Los calificativos "infantil", "pueril" o el sustantivo "niñería", suelen apuntar con desdén hacia aquello a lo que se otorga poca substancialidad. En el diccionario también encontramos que la palabra "niño" es definida como "persona no adulta". En las sociedades contemporáneas, entonces, ¿realmente se ha dejado de ver al niño como la entelequia (Cosa, persona o situación perfecta e ideal que solo existe en la imaginación.) de un adulto? 

 Se refería así a los juguetes infantiles: "Los juguetes habituales son esencialmente un microcosmos adulto; todos constituyen reproducciones reducidas de objetos humanos, como si el niño, a los ojos del público, solo fuese un hombre más pequeño, un ficticios producto de la imaginación al que se debe proveer de objetos de su tamaño" 
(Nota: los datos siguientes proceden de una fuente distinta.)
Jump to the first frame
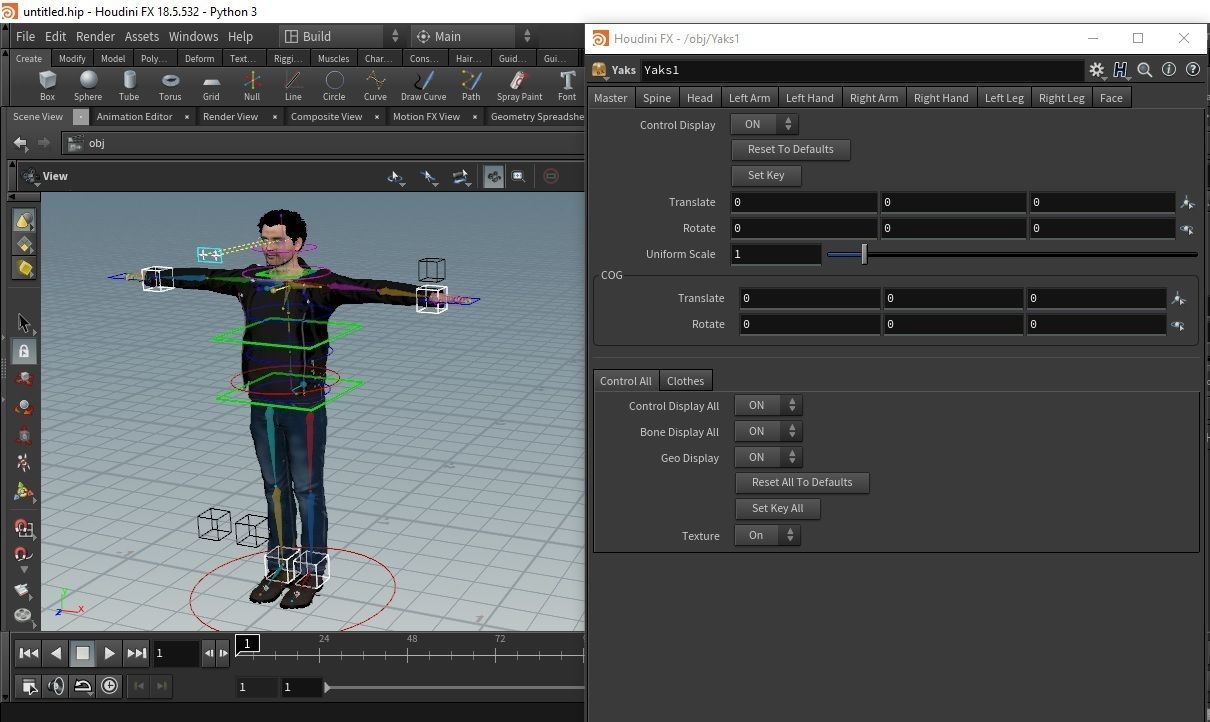 (x=29, y=653)
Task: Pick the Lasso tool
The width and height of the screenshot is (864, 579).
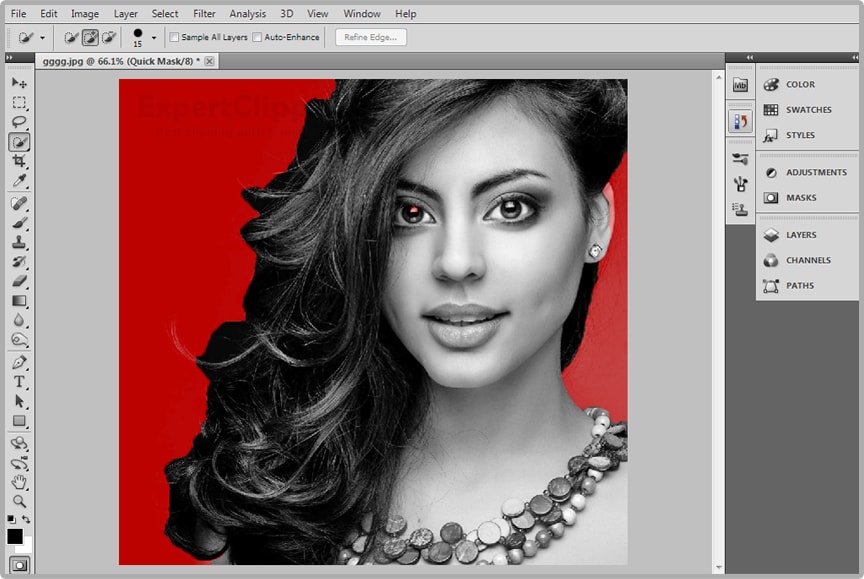Action: point(19,122)
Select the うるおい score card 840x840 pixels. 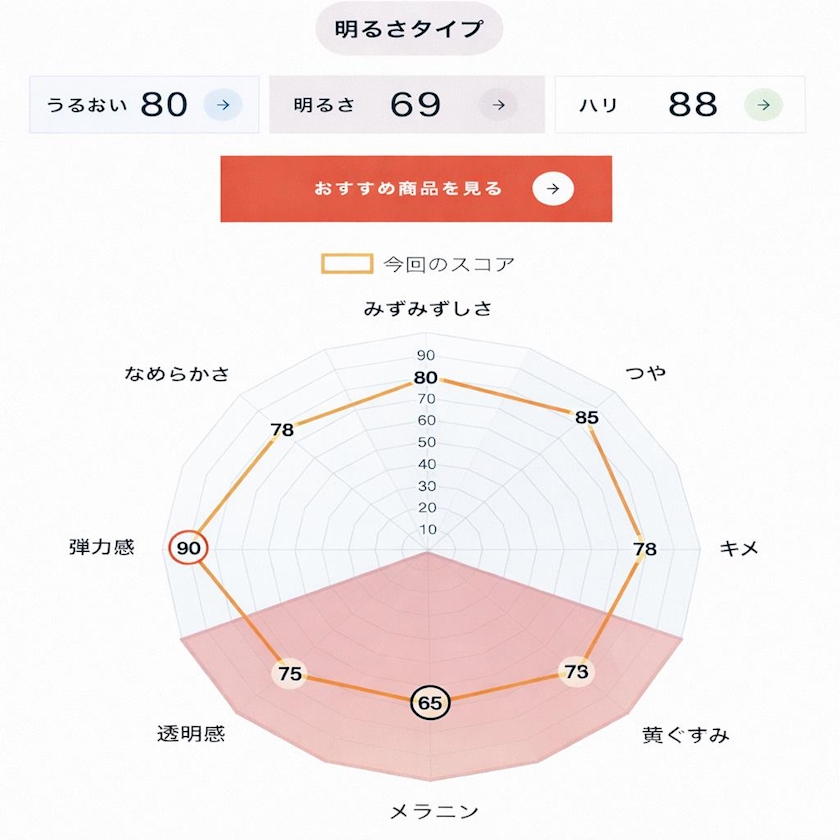click(x=144, y=104)
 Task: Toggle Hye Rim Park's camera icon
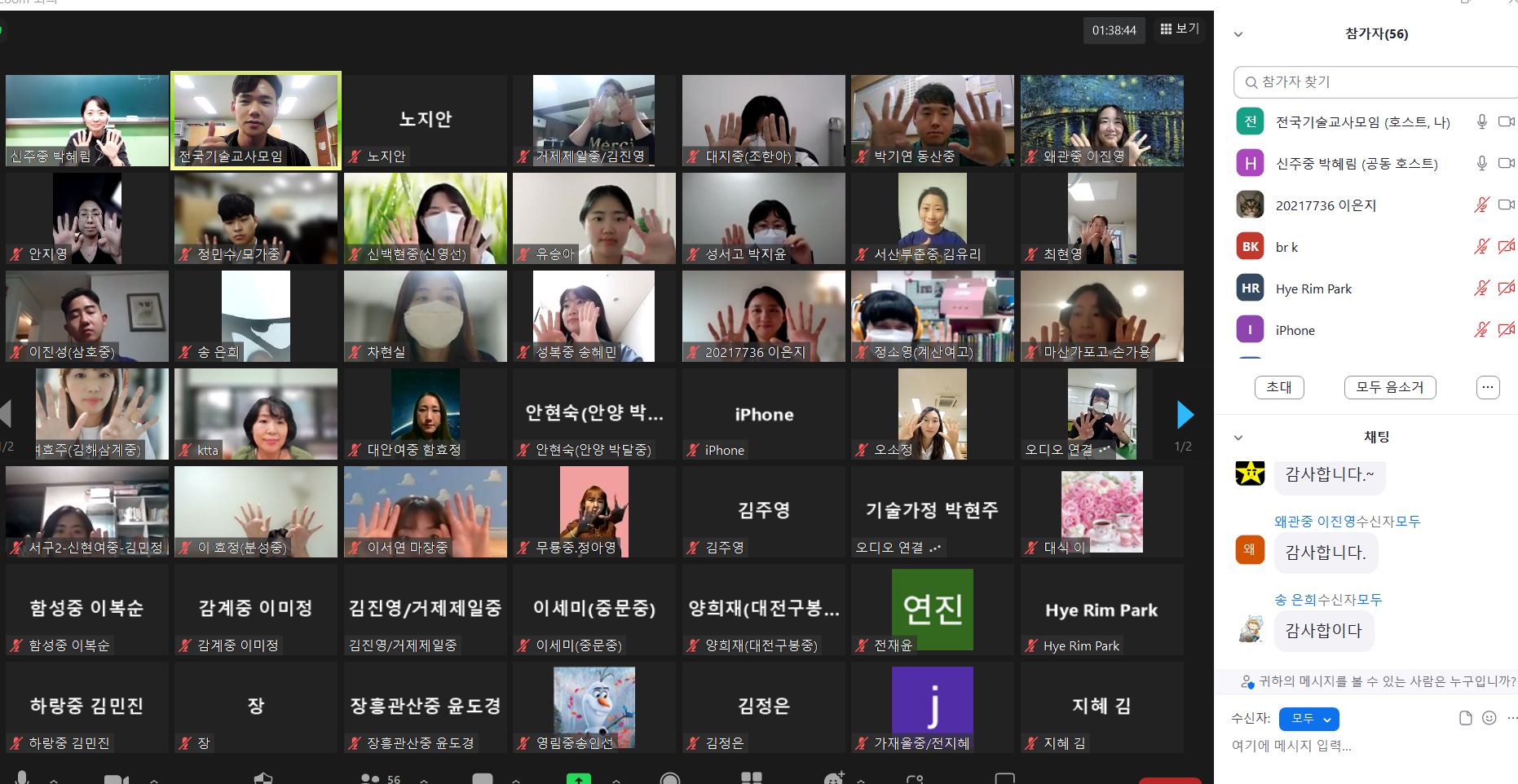(x=1506, y=288)
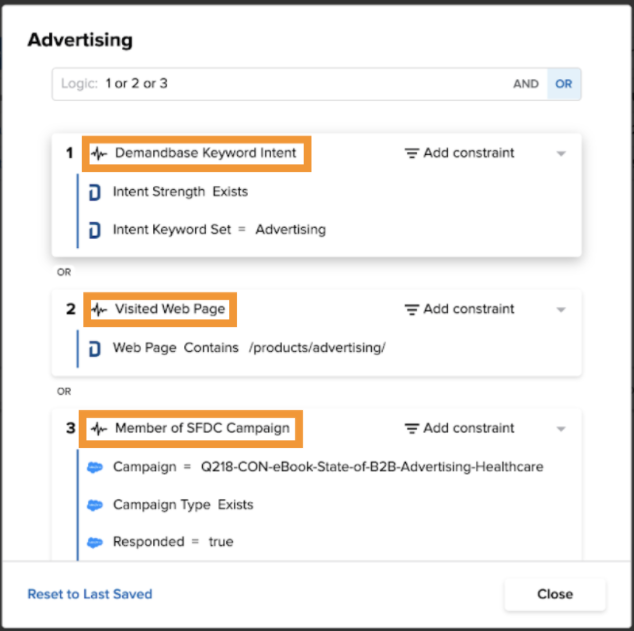
Task: Click Reset to Last Saved link
Action: [x=90, y=594]
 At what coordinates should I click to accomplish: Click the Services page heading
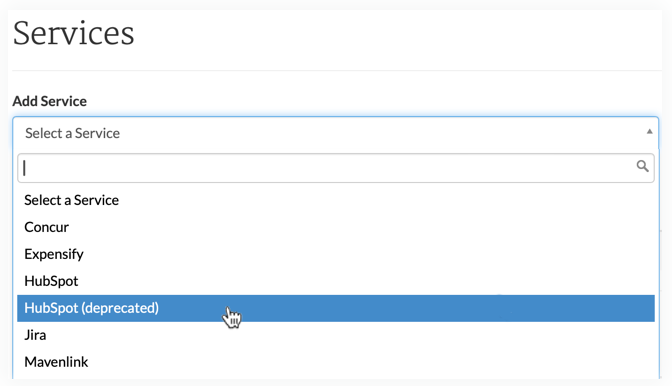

4 • En la era de los videojuegos y la creciente virtualización del mundo, en especial del mundo infantil, seguimos pensando que la Historia universal de la infancia, juego infantil, es algo demasiado serio como para dejarlo en manos de los niños. 
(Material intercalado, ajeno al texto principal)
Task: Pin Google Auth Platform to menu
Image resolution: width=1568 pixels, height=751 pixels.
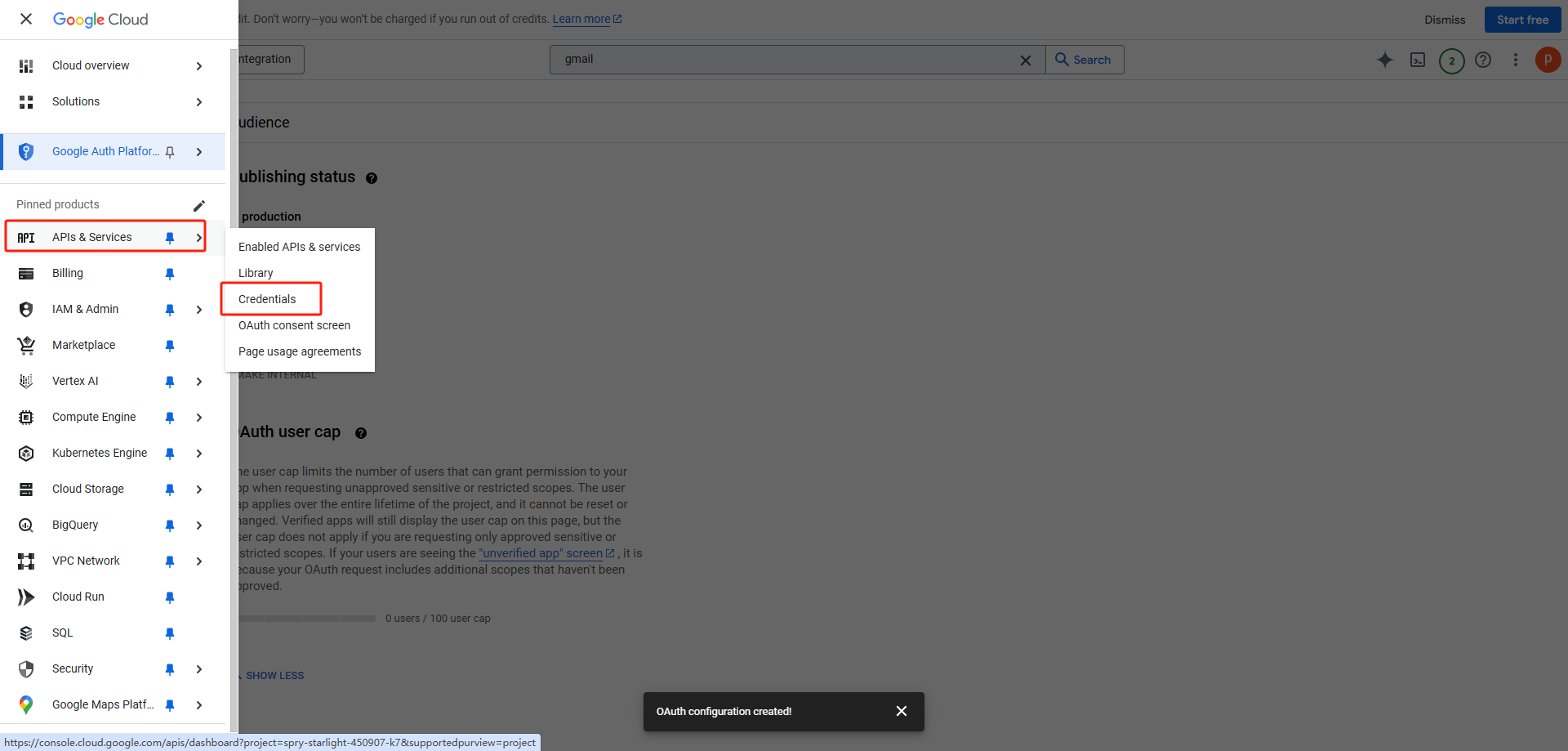Action: point(170,152)
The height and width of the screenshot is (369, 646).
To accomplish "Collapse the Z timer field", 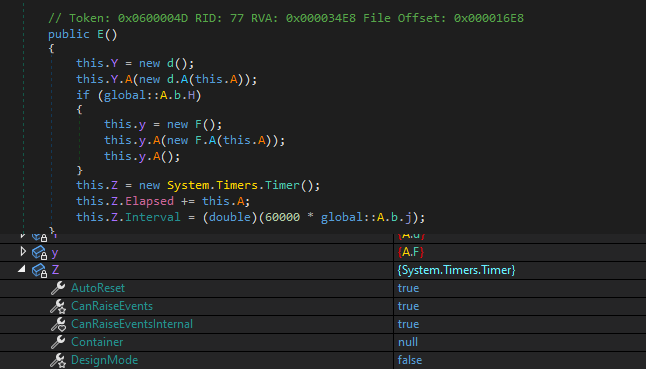I will 22,269.
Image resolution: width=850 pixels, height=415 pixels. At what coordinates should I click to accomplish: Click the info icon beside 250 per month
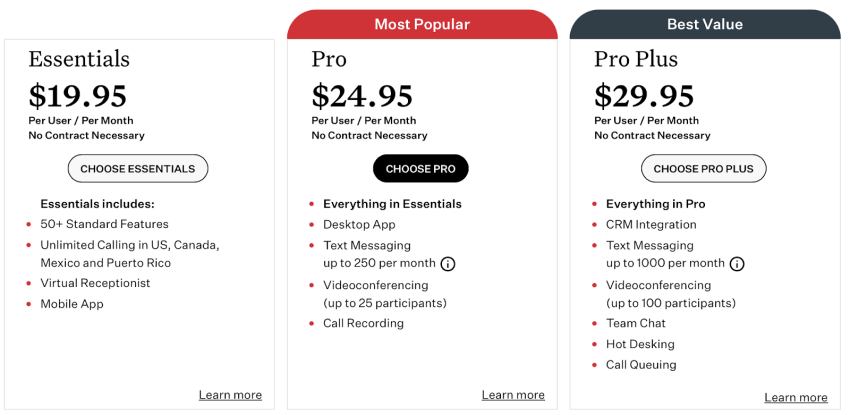pos(448,264)
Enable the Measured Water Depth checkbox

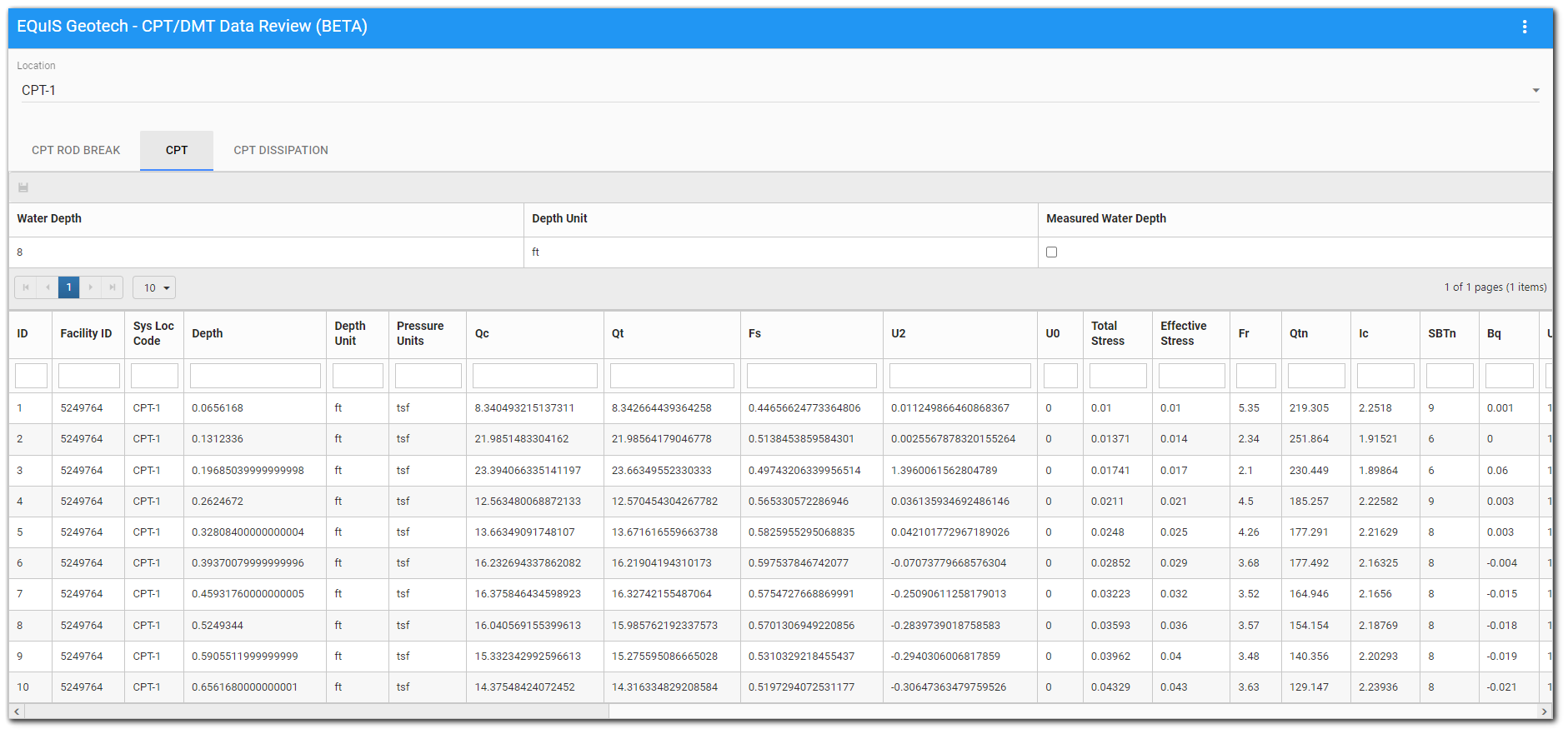[x=1051, y=252]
Crear un Paraíso para los niños de esta nueva era, es abrir la posibilidad de que los adultos dejen atrás la supervivencia del más fuerte en el estado despierto de la conciencia, como la manera de hablarles y se enfoquen en ILUMINARSE a sí mismos para estar al servicio del otro y que hablen a otros, en el momento presente del tiempo, ese instante de "INOCENCIA" que implica que el amor en la cotidianidad de la vida debe verse como una alabanza continua en la vivencia de esos niños que son el futuro de la humanidad en el planeta y vincularlos a la paz QUE YACE en su interior y cultivarlos a que expandan en aprender a RECIBIR y DAR como la manera más amigable de existir en el planeta tierra, enfocados en la fuente y viviendo en comunidad como semilla de las generaciones por venir.